Donkey Park, located 80 miles north of New York City, is the creation of Steve Stiert, who sought a new direction after his job as a software engineer for IBM was eliminated six years ago.

He first heard about donkeys from his daughter, who went to veterinary school, and he soon fell in love with them.

Now he’s devoting his life to providing an opportunity for people to interact with donkeys and experience their calming presence.

“Donkeys resonate with who I am,” says 59-year-old Steve, whose equine epiphany came after 26 years glued to a computer screen.

“They brought out this caring, sensitive person I had pushed to the background while trying to be successful.”

Steve has 11 donkeys, a mule and a donkey-zebra hybrid that live in a neat, 1.5-acre mini-ranch at his home in Ulster Park.

He takes them to schools, nursing homes and events for children with disabilities.

He also teaches donkey husbandry and has an 800-member Meetup group for fans that features hikes with donkeys.

“They’re great stress sponges,” Steve says. “A lot of people come up from the city, travel long distances. When they come out here you can just see the stress melting away from them.”

Employing donkeys for animal-assisted therapy is gaining popularity among groups dedicated to protecting them from mistreatment.
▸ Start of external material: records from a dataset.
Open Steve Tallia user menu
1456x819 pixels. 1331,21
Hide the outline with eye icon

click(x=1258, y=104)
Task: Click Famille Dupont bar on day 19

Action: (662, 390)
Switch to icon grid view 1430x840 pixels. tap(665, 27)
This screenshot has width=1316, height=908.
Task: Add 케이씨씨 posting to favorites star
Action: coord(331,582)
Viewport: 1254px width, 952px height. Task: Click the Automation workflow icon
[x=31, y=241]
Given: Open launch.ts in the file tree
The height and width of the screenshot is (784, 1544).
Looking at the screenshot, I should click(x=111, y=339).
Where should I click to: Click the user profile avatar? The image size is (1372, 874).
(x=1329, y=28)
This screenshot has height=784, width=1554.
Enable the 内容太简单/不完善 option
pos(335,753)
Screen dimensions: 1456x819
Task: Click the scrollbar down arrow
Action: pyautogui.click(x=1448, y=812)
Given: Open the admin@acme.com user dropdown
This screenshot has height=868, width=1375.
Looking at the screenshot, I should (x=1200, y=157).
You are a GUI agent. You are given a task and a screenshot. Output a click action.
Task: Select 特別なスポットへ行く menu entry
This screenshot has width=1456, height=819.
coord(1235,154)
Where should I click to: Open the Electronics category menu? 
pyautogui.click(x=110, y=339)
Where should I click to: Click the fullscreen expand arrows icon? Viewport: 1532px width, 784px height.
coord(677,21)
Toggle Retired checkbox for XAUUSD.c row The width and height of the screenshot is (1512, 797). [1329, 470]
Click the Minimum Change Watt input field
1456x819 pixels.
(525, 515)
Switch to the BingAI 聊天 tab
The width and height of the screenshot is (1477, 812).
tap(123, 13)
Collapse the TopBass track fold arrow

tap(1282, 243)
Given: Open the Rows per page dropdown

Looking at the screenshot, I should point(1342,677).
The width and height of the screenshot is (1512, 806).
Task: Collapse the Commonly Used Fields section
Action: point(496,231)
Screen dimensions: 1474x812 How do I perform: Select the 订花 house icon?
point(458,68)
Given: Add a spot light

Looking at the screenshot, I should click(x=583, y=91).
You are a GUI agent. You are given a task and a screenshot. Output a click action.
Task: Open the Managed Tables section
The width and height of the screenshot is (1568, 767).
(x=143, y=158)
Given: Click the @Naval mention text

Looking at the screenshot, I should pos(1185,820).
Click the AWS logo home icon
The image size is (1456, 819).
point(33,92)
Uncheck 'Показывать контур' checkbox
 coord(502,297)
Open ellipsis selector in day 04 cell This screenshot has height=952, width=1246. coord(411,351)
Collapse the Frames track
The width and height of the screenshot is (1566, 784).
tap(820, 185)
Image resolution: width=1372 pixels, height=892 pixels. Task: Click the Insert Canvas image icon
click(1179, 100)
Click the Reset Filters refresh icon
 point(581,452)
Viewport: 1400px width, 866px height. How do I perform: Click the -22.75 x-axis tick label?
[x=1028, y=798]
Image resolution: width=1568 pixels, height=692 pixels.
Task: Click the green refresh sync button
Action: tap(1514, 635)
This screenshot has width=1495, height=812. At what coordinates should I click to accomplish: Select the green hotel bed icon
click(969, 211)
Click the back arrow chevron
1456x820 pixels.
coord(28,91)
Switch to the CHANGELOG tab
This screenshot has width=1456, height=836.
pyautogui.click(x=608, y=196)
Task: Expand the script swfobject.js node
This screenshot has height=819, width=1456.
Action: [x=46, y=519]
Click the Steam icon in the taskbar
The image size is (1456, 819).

The Donkey Sanctuary, based in Devon, offers donkey-assisted therapy programmes for children recovering from cancer, victims of human trafficking and other vulnerable people.

“We’re not providing therapy for the trauma but for developing life skills,” says Caron Whaley, therapy director at the Devon sanctuary.

While donkeys are often portrayed in popular culture as gloomy or ill-tempered, they’re actually mild-mannered, intelligent and affectionate, donkey advocates say.

“Some people come with the preconceived notion that they kick, they bite, they’re stubborn, they’re ornery,” Steve says. “None of those things are true at all.”

Steve bought his first six donkeys from breeders but then started taking in rescues.

While he’s registered as a non-profit enterprise, Steve relies mostly on his own savings to care for the donkeys.

He doesn’t do birthday parties, nativity scenes or other money-making events, saying: “All our services are free. We don’t hire donkeys out.”